Despite housing nearly 700 students this fall, the Mount Vernon Campus is the University’s only campus lacking a COVID-19 testing site.
More than 10 students living on the Vern said in interviews they are worried about the public health risks associated with symptomatic students traveling three miles on the Vex to the Foggy Bottom Campus to get tested. But officials and experts said given the high vaccination rates on campus, traveling from the Vern does not present a significant risk for coronavirus transmission.
Ray Lucas, the University’s COVID-19 coordinator, said officials have not traced any coronavirus cases back to exposures on the Vex.
He said officials are considering adding a coronavirus testing center to the Vern, but no immediate plans are in place. Students with symptoms should abide by GW’s mask mandate and take the Vex to get symptomatic testing at the Colonial Health Center in Foggy Bottom, he said.
“This is no different than general guidance from the health department as people with symptoms often need to leave their home for access to testing or other healthcare services,” Lucas said in an email.
Students said more frequent travel to Foggy Bottom to meet the University’s new biweekly coronavirus testing requirement has become uncomfortable and inconvenient.
Freshman Kailey Christensen, who lives in West Hall, said spending 15 minutes commuting on the Vex worries her while she sees other students on board coughing and showing potential symptoms for the coronavirus. She said students have continued to pack onto the Vex until the vehicle reaches maximum capacity, even when riders are visibly symptomatic.
“When people are on the bus and they’re coughing and it’s really crowded, it makes me a little bit scared,” Christensen said. “There’s been a few people in my dorm who’ve had COVID, and they’ve been quarantining, and they had to come here to get their COVID test, so I feel like they’re just spreading it to other people.”
Charlotte Elburn, a freshman living in West Hall, said she traveled to Foggy Bottom two weeks ago to get a test because she had a cough and sore throat.
Though she tested negative, Elburn said she was worried about exposing others to the virus on the Vex before receiving her results, often sitting within three feet of other commuters.
“When I had to go to Foggy, I had to be on the Vex where it’s really crowded, and I double mask, but there is no telling if you’re going to end up sitting right next to someone, and it was hard to not cough in the public area,” Elburn said.
Professors who teach on the Vern said students should not have to risk exposure to the virus to use transportation between campuses.
Mark Ralkowski, an associate professor of philosophy and honors who teaches on the Vern, said after commuting on the Vex for 10 consecutive school years, he decided to drive or bike to Foggy Bottom this year as long as the Vern lacks testing.
“This is the only year that I will not ride it, as long as we’re not testing on the Vern,” Ralkowski said. “I wish that every person could make that choice, but we have a lot of folks – students, hundreds of them – who are not in that position.”
Ralkowski said academic leaders on the Vern, like the directors of the Honors Program, the Women’s Leadership Program and the University Writing Program, have been requesting on-site testing on the campus since this summer.
“The request has been made over and over again and has not been met,” Ralkowski said.
Jennifer Bertolet, a professor of history on the Vern, said implementing testing on the Vern would also decrease the heightened demand that students said has limited access to testing appointments on the Foggy Bottom campus this past month.
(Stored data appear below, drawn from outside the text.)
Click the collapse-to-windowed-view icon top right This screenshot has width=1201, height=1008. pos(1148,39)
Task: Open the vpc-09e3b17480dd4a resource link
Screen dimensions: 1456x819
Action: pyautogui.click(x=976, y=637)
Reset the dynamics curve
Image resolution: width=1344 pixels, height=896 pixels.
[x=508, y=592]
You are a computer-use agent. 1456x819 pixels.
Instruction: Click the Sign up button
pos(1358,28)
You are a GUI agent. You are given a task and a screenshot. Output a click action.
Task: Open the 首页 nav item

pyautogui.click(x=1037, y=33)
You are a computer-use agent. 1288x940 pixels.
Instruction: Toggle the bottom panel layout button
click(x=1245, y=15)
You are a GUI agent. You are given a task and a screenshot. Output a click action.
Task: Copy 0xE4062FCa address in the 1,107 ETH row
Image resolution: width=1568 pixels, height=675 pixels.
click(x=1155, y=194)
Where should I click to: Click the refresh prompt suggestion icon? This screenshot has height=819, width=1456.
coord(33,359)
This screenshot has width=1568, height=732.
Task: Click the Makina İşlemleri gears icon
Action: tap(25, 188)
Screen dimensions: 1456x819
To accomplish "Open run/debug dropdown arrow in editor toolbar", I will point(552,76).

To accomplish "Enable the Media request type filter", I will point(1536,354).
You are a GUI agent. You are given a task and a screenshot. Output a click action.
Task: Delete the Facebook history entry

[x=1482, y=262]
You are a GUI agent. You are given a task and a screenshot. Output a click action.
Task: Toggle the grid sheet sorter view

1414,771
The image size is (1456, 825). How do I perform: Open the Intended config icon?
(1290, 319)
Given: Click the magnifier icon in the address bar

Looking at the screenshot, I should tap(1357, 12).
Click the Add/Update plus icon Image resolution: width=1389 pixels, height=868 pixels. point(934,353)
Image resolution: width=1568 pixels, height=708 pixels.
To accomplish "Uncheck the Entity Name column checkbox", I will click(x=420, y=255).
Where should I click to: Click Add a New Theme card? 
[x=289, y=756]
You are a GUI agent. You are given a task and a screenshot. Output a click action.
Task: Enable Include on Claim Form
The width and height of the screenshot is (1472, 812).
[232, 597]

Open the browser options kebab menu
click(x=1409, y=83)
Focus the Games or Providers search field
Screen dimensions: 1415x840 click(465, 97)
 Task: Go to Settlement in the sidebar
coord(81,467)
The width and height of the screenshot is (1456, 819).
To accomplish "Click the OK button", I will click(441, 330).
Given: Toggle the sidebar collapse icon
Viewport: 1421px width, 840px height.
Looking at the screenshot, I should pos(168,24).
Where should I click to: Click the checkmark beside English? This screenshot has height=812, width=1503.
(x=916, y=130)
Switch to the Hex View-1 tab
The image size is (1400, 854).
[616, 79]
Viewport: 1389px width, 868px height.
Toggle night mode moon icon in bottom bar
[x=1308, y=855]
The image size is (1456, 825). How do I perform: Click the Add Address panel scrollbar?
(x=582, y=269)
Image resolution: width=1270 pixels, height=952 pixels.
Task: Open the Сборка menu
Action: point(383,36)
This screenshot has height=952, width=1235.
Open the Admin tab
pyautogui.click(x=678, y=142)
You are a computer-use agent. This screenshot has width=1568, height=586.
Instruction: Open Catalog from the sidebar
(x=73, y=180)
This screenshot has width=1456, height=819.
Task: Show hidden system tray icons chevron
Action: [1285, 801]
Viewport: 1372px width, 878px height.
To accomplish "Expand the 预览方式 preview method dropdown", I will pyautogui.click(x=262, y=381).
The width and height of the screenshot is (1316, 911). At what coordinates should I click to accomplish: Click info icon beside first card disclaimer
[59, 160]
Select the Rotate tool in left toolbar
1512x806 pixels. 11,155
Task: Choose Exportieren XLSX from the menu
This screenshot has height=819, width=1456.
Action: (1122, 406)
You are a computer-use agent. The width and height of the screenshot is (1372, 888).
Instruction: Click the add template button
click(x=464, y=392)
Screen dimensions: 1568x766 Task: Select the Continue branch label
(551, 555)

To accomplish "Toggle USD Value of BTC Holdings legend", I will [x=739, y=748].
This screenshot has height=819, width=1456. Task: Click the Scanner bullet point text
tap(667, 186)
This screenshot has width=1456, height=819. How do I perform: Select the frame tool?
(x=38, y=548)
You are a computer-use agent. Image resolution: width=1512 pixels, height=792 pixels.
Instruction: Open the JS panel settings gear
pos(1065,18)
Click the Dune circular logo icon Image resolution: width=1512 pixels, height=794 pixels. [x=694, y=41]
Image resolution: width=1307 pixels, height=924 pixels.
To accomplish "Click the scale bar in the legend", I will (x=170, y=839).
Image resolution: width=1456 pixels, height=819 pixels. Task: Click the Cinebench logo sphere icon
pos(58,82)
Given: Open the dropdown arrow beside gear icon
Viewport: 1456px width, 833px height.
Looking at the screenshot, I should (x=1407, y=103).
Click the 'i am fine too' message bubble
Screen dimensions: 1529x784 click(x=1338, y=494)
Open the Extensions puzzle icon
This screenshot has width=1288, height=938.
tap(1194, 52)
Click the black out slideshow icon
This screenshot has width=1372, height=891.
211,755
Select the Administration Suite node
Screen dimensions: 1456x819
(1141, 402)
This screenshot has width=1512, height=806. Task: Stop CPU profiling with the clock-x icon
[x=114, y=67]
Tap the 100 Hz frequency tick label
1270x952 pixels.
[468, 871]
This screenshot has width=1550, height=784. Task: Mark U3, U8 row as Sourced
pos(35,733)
Officials expanded testing availability in recent days, creating a standby line for asymptomatic tests and preparing to offer weekend appointments for symptomatic patients.
“It would definitely make things easier and more convenient for students on the Vern, and it would probably lighten the testing load at Foggy Bottom as well,” Bertolet said.
Experts in public health said it’s unlikely that students will contract coronavirus while riding the Vex considering the biweekly testing requirement and the high vaccination rate on campus.
Aimee Palumbo, an assistant professor of instruction in epidemiology and biostatistics at Temple University, said travel on the Vex between GW’s campuses does not pose any public health risks considering that 97 percent of GW’s student population was vaccinated as of Sept. 15.
“Given that context, it’s unlikely that any given shuttle or bus is going to have a great deal of unvaccinated people, so a couple of unvaccinated people on any bus traveling for 15 minutes with others when they are masked and often just sitting quietly is not cause for concern,” Palumbo said in an email.
The University faced a spike in coronavirus cases with a daily positivity rate of 2.91 percent earlier this month, but cases have since subsided.
Gerald Keusch, a professor of medicine and the associate director of the National Emerging Infectious Diseases Laboratory at Boston University, said the Vern doesn’t need to have its own lab to process tests.
“If the testing is done on the campus in D.C., presumably where the labs are, your shuttle system can carry your samples to it rather than having students bring their nose to it,” Keusch said.